Le jour J, je me pointe. Ils sont deux. Raoul et une femme, Angèle, qui passe l’essentiel de cette rencontre l’oreille vissée à son téléphone. Laissant de côté le vif du sujet, on parle de tout et de rien. Ils évoquent entre eux la jaquette du livre et la mise en page. Tout cela est agréable, indéniablement. Cependant, le verdict se fait attendre et je piaffe.
Enfin, Raoul se décide à sortir mon manuscrit.

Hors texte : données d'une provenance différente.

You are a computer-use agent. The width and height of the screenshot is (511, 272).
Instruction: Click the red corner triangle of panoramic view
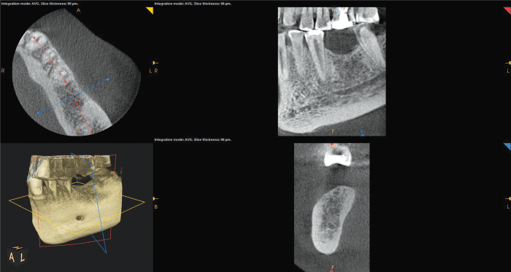pyautogui.click(x=508, y=10)
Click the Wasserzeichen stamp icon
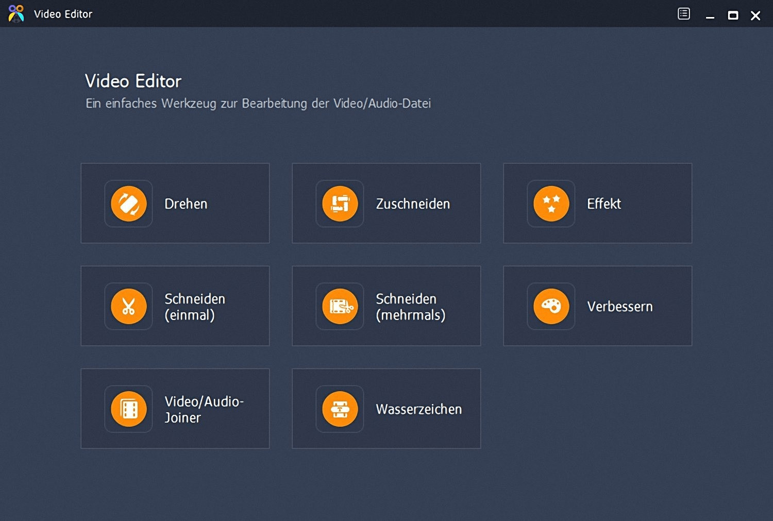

« Ce serait bien d’améliorer certaines tournures un peu lourdes. Tâchez de ranger tous les arguments négatifs en début d’ouvrage pour le confort du lecteur. Vous développez beaucoup de notions très profondes. Revoyez le texte en utilisant mes annotations. Envoyez-moi une version révisée pour la fin du mois ». Je m’enquiers : « Avez-vous lu ? ». Réponse : « Seulement la première partie ».
Je reprends le bébé sans état d’âme, persuadée de toucher au but. Je relis, corrige, élague et retourne le tout à Raoul. Et j’attends, j’attends! Au bout de 15 jours, étonnée, je l’appelle.
Il répond, il est dans un train, et je le sens très embarrassé :
« - Angèle ne vous a pas contactée ?
- Non.
- Ah bon ! En fait j’ai changé de boulot et ai accepté une mission à Strasbourg où je vais résider quelques mois. Je ne suis plus en mesure de m’occuper d’édition. Angèle suit désormais votre dossier. Il n’y a aucun souci, elle se manifestera très vite auprès de vous. » Fin de l’entretien.
Une étrange émotion s’empare de moi. Cette histoire à laquelle j’ai cru sans réserve se déliterait-t-elle ? Mon pressentiment se confirme avec la réception d’un message d’Angèle bredouillant qu’après lecture, le livre n’est pas éditable. « Êtes-vous disponible pour me voir ? ». Je suis totalement déstabilisée. Rien ne m’a préparée dans l’attitude d’un Raoul à cette éventualité. Je réalise que, derrière ses formules sibyllines, la moindre signature d’un contrat n’a jamais été envisagée. Au fond, s’est-il même donné la peine de parcourir le produit de mon labeur ? Je crains que non. « Tu t’es fait mener en bateau », résume mon mari. Malheureusement, il a probablement raison.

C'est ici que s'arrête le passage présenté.